As hinted in the last column, October turned out to be a tough month across most markets. In the United States, worries about inflation, slower earnings and economic growth dominated sentiment. In addition, an unexpected event shook investors: the meltdown of Refco, one of the largest commodities and futures brokers in the world. Refco went into bankruptcy when customers began withdrawing assets after chief executive Phillip Bennett was charged with securities fraud on October 12 for allegedly hiding a $430 million debt from the company. The company put Bennett on leave October 10, when it revealed the debts.
While the news took most investors by surprise, even more intriguing was the fact that markets recovered somewhat well from the news. For months now, many strategists and portfolio managers have expected a systemic event, similar to what happened during the Asian crisis or the Long-Term Capital Meltdown. In spite of several recent high profile bankruptcies, scandals and lawsuits, the financial system itself has held up pretty well. Credit spreads, which give a clue about investors’ current level of risk-appetite, still indicate that markets participants are comfortable with the current environment. In addition, thanks to the Federal Reserves’ “telegraphed” rate hikes, the bond market has survived incremental rate hikes for 12 months in a row.
On the other hand, a lack of major dislocations did not translate into rosy returns. Stock markets globally faired quite poorly in October. In the United States, the S&P 500 lost -1.8%, the Dow Jones Industrial Index lost -1.2% and the Nasdaq -1.5%. Japan (Nikkei +.24%) and Europe (Dow Jones Stoxx 50 -1.8%) also experienced disappointing returns. As in September, the equity markets’ poor performance took place in spite of lower oil prices (crude lost $5 to finish the month around $60/barrel).
If you find the current markets puzzling, do not despair. Even hedge-fund managers are struggling these days. While most funds won’t report numbers to their investors until later in the month, anecdotal evidence is pointing to losses from -3% to -4%, with some as high as -8 to -10%. In particular, long/short equity managers (who place bets on rise and fall of equities, generally based on sound fundamental analysis) seem to have taken a beating. These managers generally focus on smaller public companies, an area that was punished particularly hard in October, mainly because of concerns about those companies’ ability to withstand a slowing economy, the Katrina effect and rising interest rates.

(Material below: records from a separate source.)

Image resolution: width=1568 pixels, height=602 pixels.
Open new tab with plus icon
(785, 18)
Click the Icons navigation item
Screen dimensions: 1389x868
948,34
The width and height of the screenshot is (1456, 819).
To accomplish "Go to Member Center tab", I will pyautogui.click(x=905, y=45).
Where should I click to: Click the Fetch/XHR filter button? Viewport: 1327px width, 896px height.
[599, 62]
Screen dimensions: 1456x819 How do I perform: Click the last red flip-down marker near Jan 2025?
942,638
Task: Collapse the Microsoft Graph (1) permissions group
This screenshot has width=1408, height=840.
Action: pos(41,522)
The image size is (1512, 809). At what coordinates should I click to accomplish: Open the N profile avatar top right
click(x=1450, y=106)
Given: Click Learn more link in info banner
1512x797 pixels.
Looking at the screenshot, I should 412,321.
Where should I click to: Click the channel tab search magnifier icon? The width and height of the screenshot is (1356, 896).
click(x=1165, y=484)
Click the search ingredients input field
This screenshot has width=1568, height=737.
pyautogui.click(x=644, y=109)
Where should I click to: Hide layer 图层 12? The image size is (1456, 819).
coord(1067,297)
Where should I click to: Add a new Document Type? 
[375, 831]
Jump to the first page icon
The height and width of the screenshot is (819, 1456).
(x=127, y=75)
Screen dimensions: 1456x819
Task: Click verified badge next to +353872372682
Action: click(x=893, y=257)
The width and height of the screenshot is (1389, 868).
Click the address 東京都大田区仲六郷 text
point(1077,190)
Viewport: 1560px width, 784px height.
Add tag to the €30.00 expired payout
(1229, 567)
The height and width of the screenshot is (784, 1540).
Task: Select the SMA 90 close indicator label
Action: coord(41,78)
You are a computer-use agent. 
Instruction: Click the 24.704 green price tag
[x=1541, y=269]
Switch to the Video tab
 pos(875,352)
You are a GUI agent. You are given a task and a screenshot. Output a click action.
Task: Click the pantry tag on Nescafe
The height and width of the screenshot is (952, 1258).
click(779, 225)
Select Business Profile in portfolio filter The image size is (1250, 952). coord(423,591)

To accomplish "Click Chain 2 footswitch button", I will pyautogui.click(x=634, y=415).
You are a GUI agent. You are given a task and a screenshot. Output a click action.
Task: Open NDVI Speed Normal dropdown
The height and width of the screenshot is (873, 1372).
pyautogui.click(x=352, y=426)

On the bright side, investors can look at 2004 for hope. Last year’s returns were generally disappointing heading into the fourth quarter. Thanks to a “Santa Claus Rally,” many portfolio managers were able to finish the year in positive territory. It could mean good news for your portfolio if we see a repeat of 2004. Either way, some investment styles, such as Global Macro – an investment strategy based on trends in the global economy – are well positioned to keep generating strong returns whether markets finish with a rally or a slowdown.